Security researchers at Proofpoint recently discovered an Iranian hacker group- TA453, who masqueraded as British scholars, hacked the website of an institution associated with the University of London, and attempted to phish a large number of experts and professors to steal their credentials.
The hacker group, assessed by Proofpoint as a supporter of Iran’s Islamic Revolutionary Guard Corps (IRGC), kickstarted their credential-stealing phishing operation, dubbed Operation SpoofedScholars, by masquerading as UK scholars with the University of London’s School of Oriental and African Studies (SOAS).
To make their conversations with their intended victims appear genuine, TA453 actually hacked a legitimate website run by the School of Oriental and African Studies, created personalized credential harvesting pages disguised as registration links, and sent emails to victims, inviting them to attend an online conference called “The US Security Challenges in the Middle East.”
According to Proofpoint, the list of people targeted by TA453 included “experts in Middle Eastern affairs from think tanks, senior professors from well-known academic institutions, and journalists specializing in Middle Eastern coverage.” The hackers reportedly engaged with the invitees in long conversations and in some cases, even offered to converse via video conferencing.
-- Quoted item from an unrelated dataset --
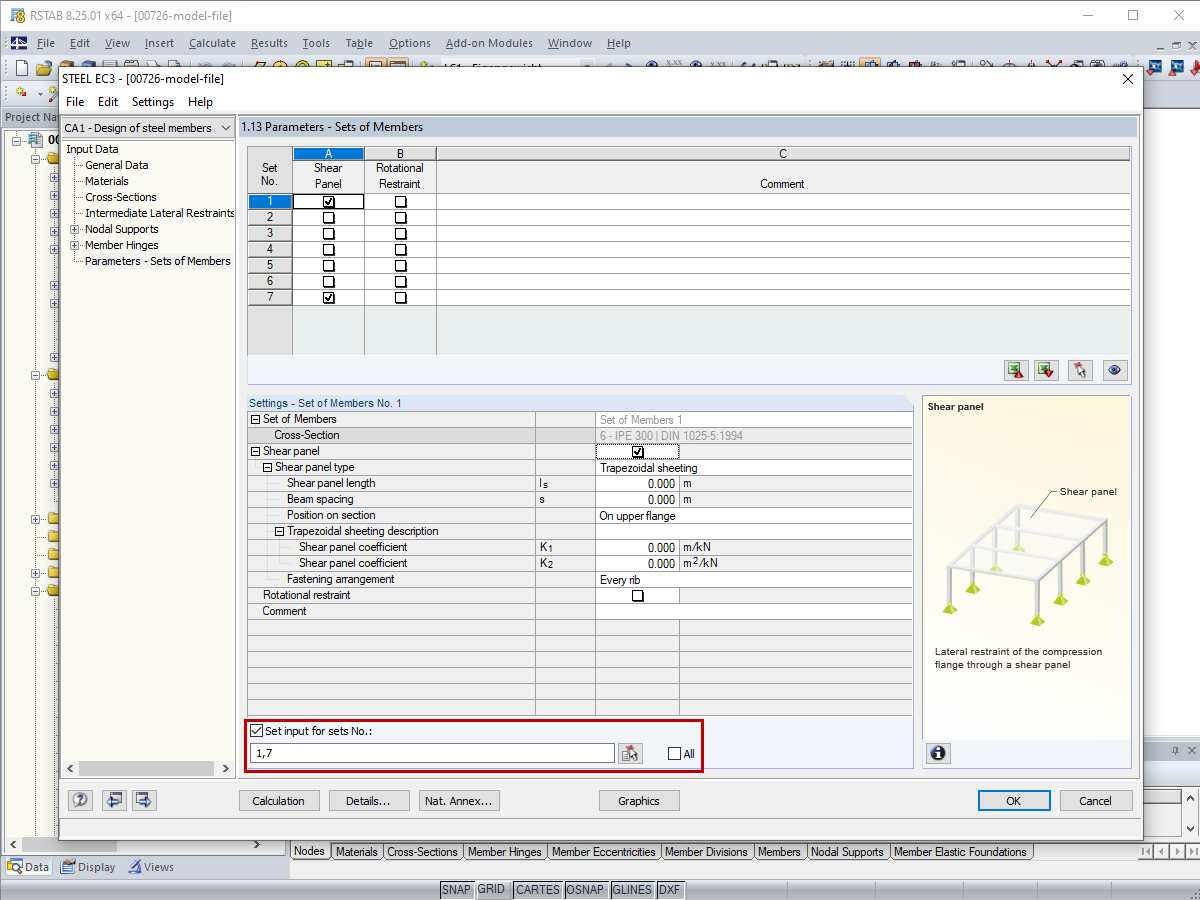Export the table to Excel
Image resolution: width=1200 pixels, height=900 pixels.
(x=1016, y=370)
One of the emails sent out by the hacker group and studied by Proofpoint indicated that the sender, who assumed the identity of “Dr.Hanns Bjoern Kendel, Senior Teaching and Research Fellow at SOAS University in London,” sent personal invitations to experts and scholars using a Gmail account.
The email solicited recipients to participate in the webinar conducted by SOAS University of London as main speakers. To confirm their participation, recipients were asked to click on a registration link, type in their personal details and share their bank account information where their Honorarium could be deposited.
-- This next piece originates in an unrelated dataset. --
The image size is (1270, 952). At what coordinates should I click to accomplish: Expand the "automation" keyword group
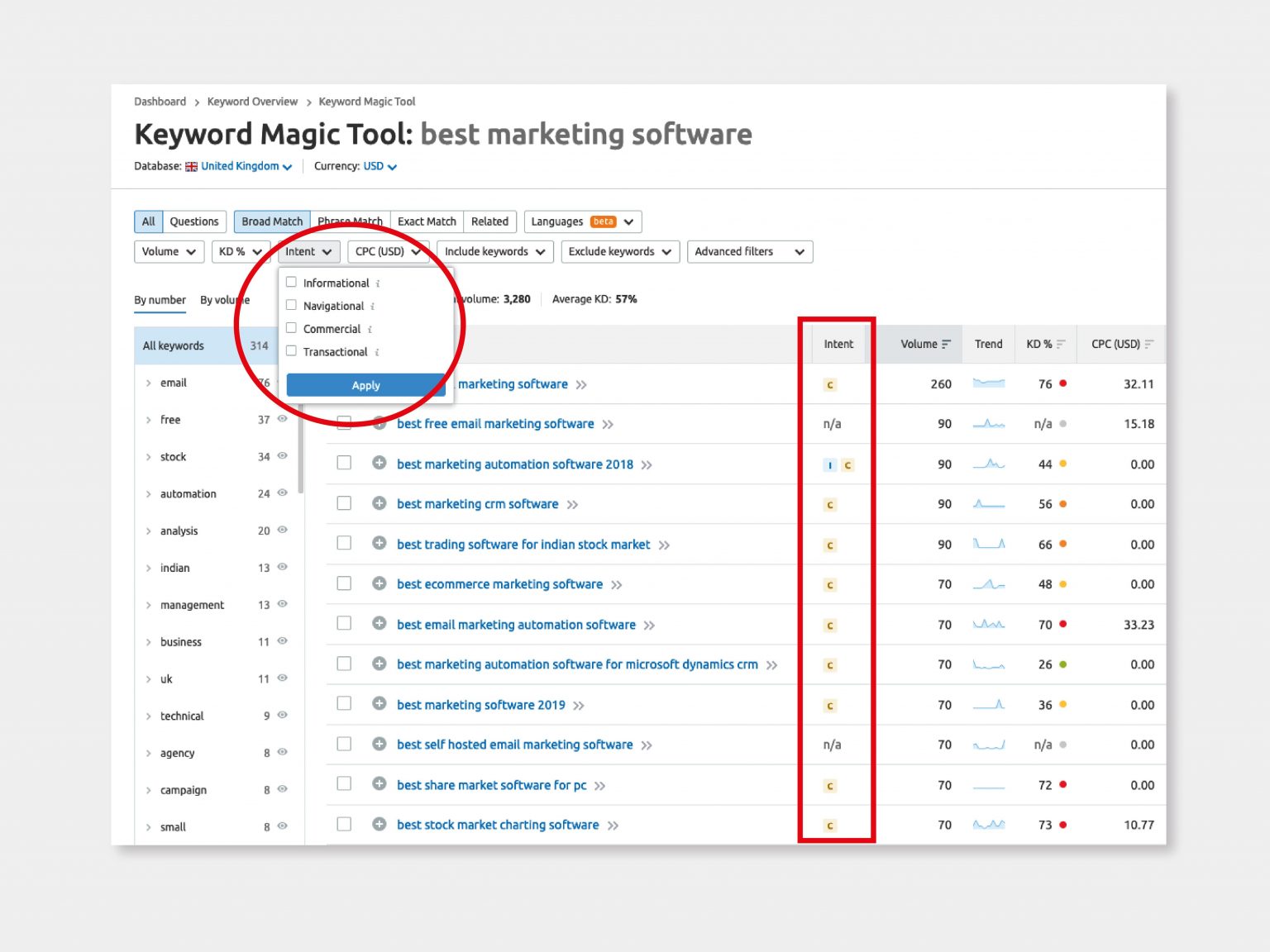(x=149, y=493)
Proofpoint said that the targeted victims, who are either journalists, domain experts, or professors, have information of interest to the Iranian government, including, but not limited to, information about foreign policy, insights into Iranian dissident movements, and understanding of U.S. nuclear negotiations. The targets were carefully selected and many of them were targeted by TA453 previously.
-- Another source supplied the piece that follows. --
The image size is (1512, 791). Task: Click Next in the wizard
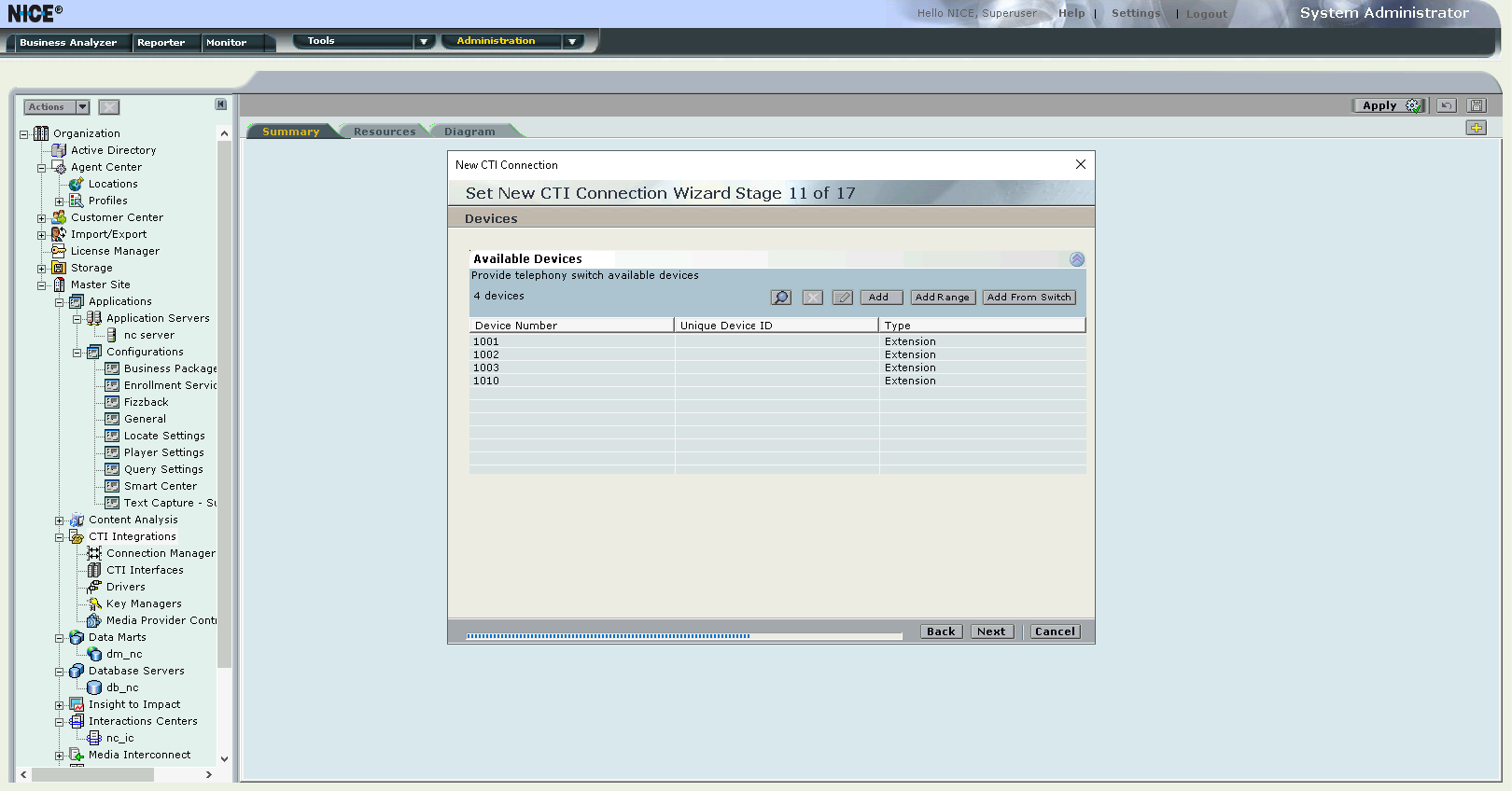[991, 631]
“The tactics and techniques used by the group and their overall targeting detected by Proofpoint is in line with IRGC intelligence collection priorities, which gives us high confidence in our assessment that TA453 operates in support of the IRGC,” the firm said.
“According to the Meir Amit Intelligence and Terrorism Information Center’s November 2020 report, some of the IRGC IO’s responsibilities include foiling political subversion, combating western cultural penetration, and supporting the arrest of Iranian dual nationals.”
Sam Curry, the chief security officer at Cybereason, said the sophistication in this newest attack is interesting in that the threat actors connected via phone with the victims making their ruse more believable. In general, nation-states will stop at nothing to steal personal information, conduct espionage and look to gain an upper hand on the world stage.
“The sophistication in this newest attack is interesting in that the threat actors connected via phone with the victims making their ruse more believable. In general, nation-states will stop at nothing to steal personal information, conduct espionage and look to gain an upper hand on the world stage.”
“This attack heavily relied on social engineering, and so, highlights the need for institutions to educate staff and students by running phishing exercises and raising awareness of the latest attack vectors through threat intelligence research. In much the same way that dirt is good for the immune system, exposing employees to the techniques used by cyber attackers is extremely important,” says Lewis Jones, Threat Intelligence Analyst at Talion.